ChatGPT, an AI-powered chatbot that garnered widespread attention for its text generation, is partially built using the labour of poorly paid workers in Kenya, TIME magazine has reported. They were hired to read passages of explicit text and label them, so the algorithm could avoid this type of language.
According to an expose published on Wednesday, developer OpenAI contracted a San Francisco-based firm called Sama, which specializes in annotating data for AI training. The work is done by humans in countries like Kenya and Uganda, where wages are lower than in developed nations.
Three Sama contracts with OpenAI were signed in late 2021, worth about $200,000, TIME reported citing billing documents. Around three dozen workers in Kenya were tasked with reading graphic descriptions of acts, including sexual abuse of children, bestiality, murder, suicide, torture, self-harm, and incest.

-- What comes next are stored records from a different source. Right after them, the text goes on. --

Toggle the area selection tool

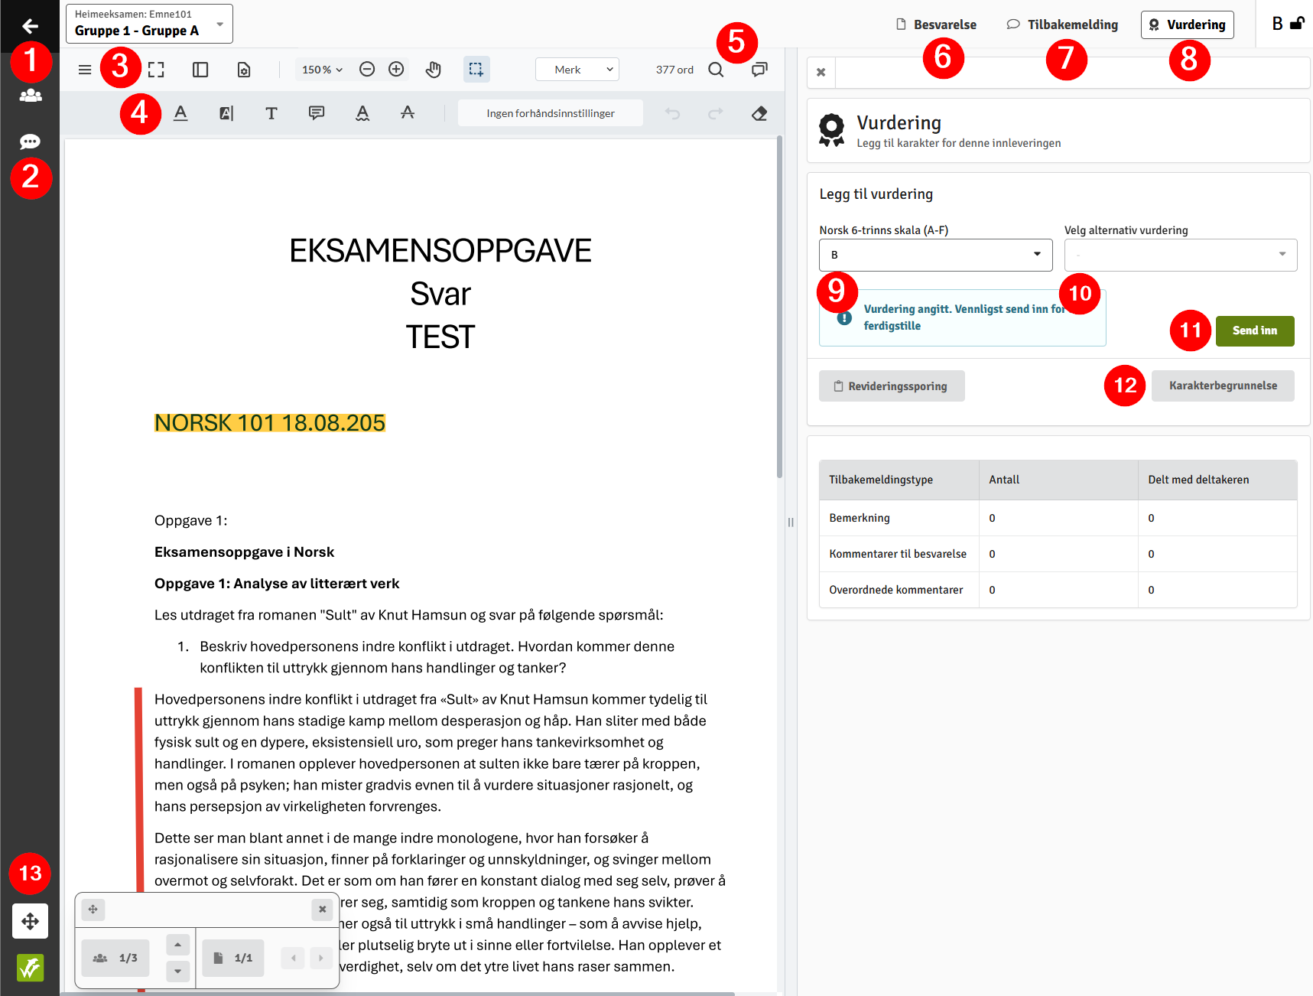476,70
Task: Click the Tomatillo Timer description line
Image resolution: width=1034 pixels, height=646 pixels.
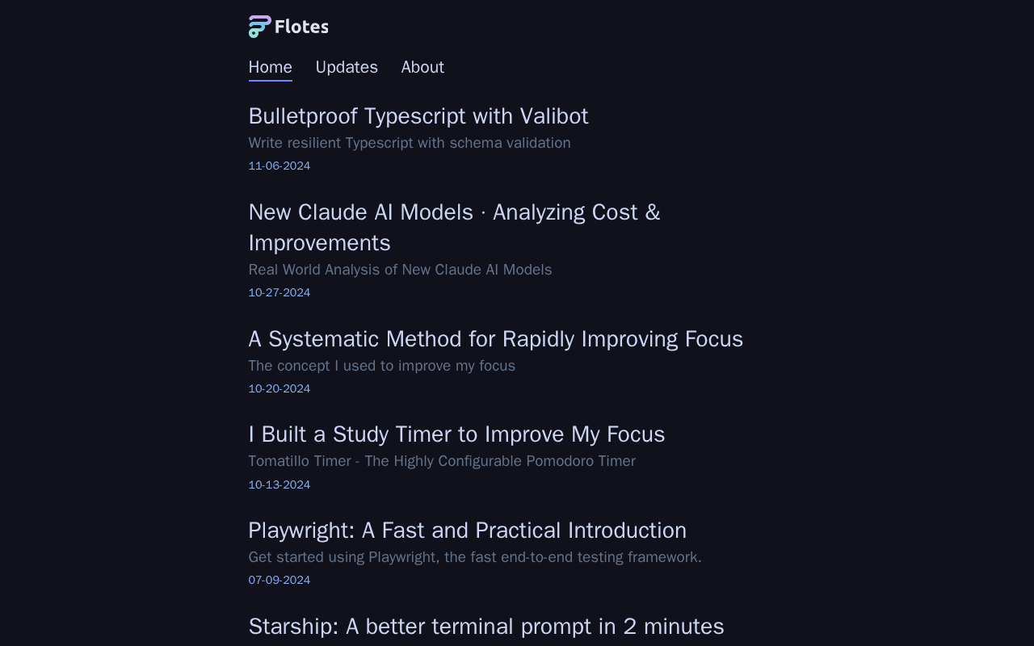Action: click(441, 461)
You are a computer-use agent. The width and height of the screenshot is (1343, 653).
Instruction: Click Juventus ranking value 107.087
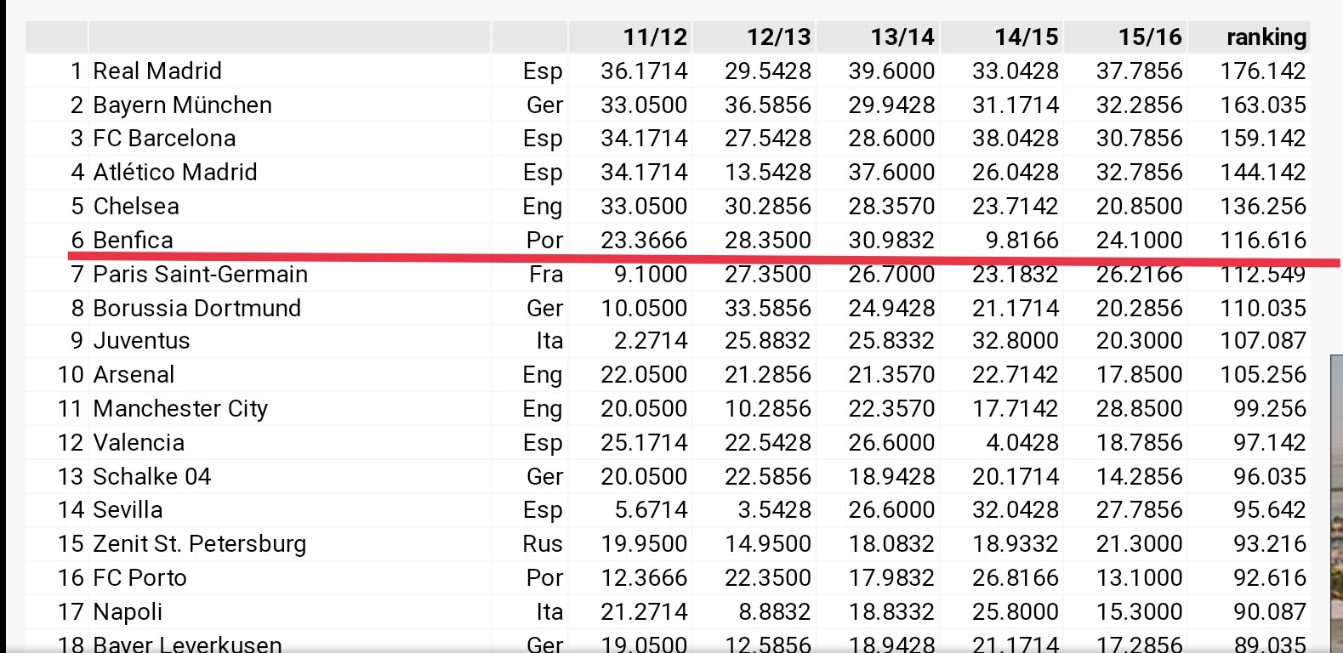1263,340
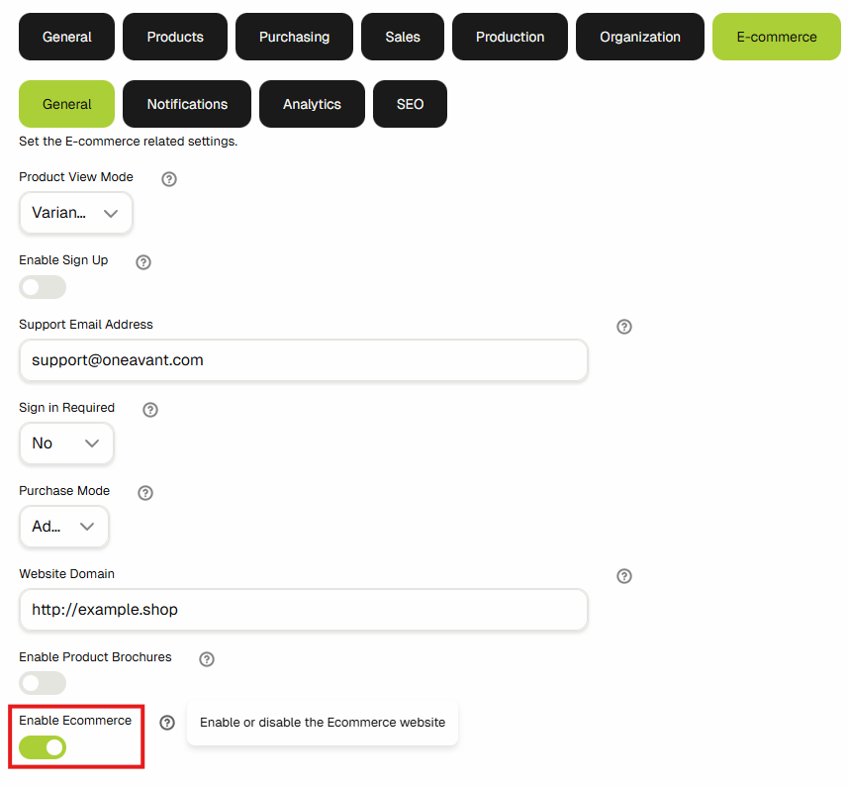Click into the Website Domain text field
Screen dimensions: 848x787
[303, 610]
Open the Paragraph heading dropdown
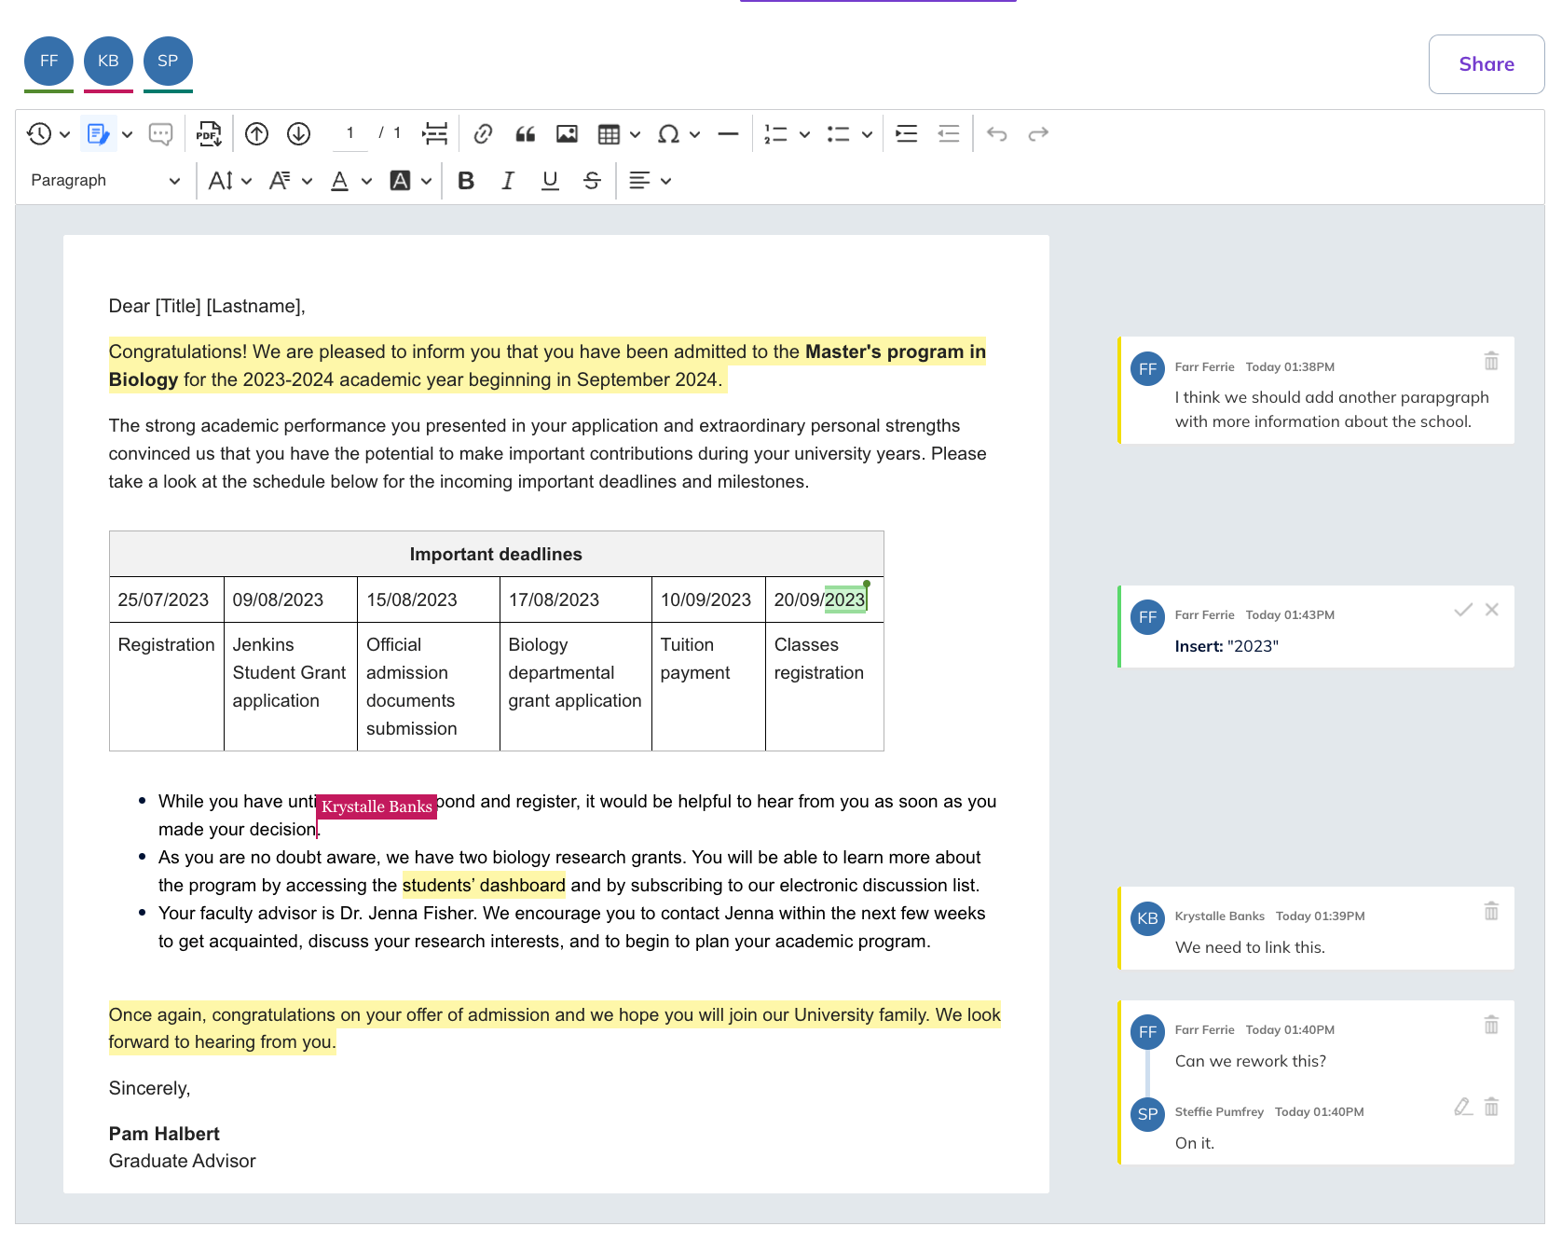This screenshot has height=1240, width=1562. [x=104, y=181]
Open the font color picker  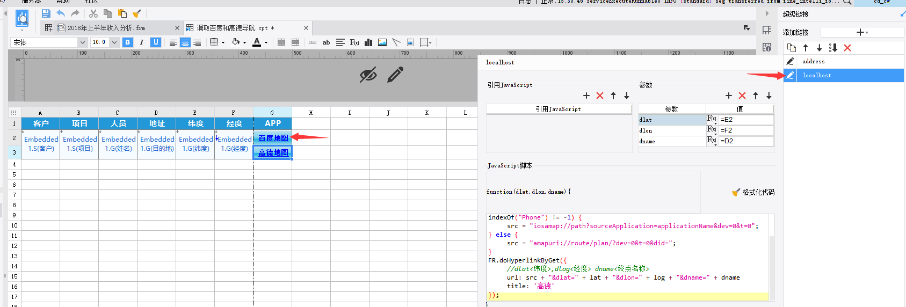[266, 42]
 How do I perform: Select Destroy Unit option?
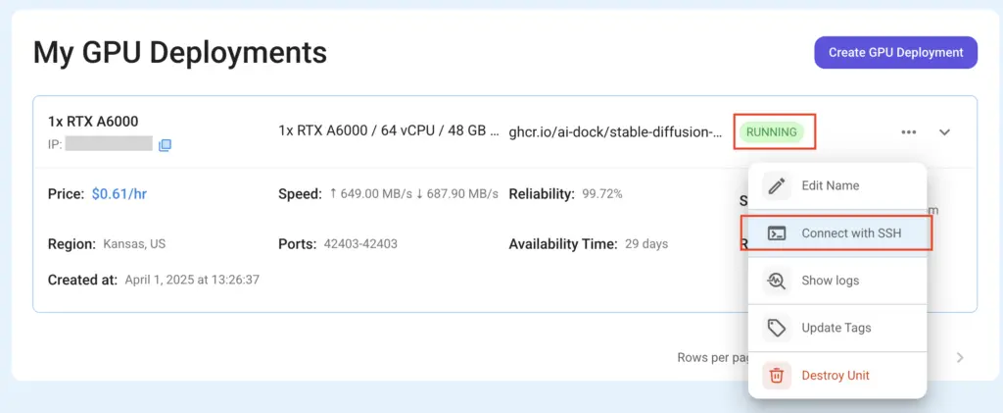tap(836, 375)
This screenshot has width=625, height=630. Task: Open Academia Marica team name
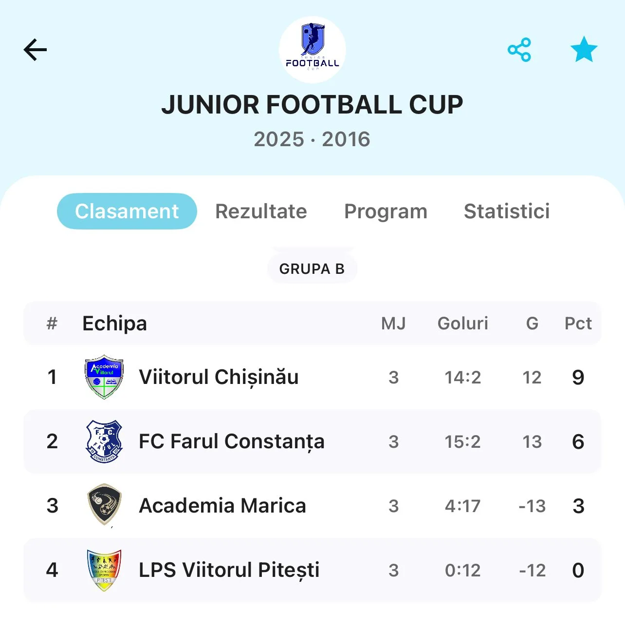222,506

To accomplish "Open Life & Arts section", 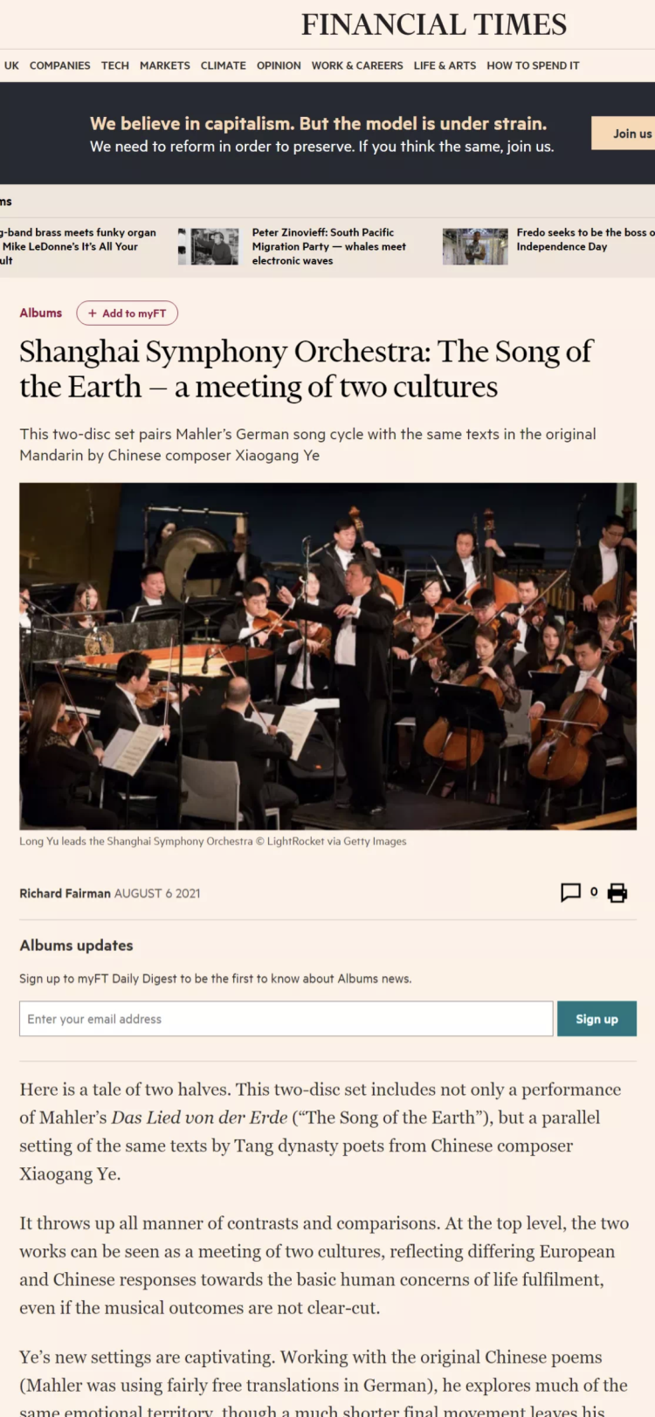I will 445,65.
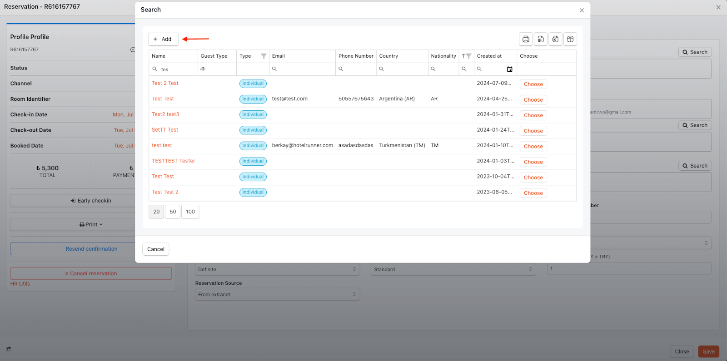
Task: Sort by the Name column header
Action: [x=159, y=56]
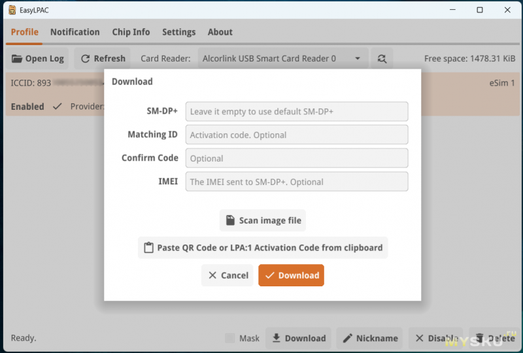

Their output, labeled according to the nature of the content, was used by OpenAI to train their AI to police its own language. ChatGPT generates text after learning from billions of words written by humans and available online, including inappropriate material.
According to the scoop, workers in Kenya were paid a take-home wage of between $1.32 and $2 per hour depending on their position and performance. Three of them told TIME they were expected to parse through 150 and 250 passages of text, ranging in length from 100 to 1,000 words, in a nine-hour shift.
Last year, TIME reported that Sama did a similar job for Facebook, assisting with the removal of content violating the platform’s rules. In both cases, the magazine said some people were left with “mental scars” after reading the toxic materials.
In early 2022, OpenAI hired Sama for another job, which involved labeling explicit images for a different project. But, within weeks, the subcontractor pulled out of the deal, apparently because some of the images were illegal under US law. OpenAI blamed miscommunication.
Earlier this month, Sama announced it would no longer work with sensitive content and would instead focus on annotating data for AI computer vision solutions. TIME observed that, for all its glamor, “AI often relies on hidden human labor in the Global South that can often be damaging and exploitative.”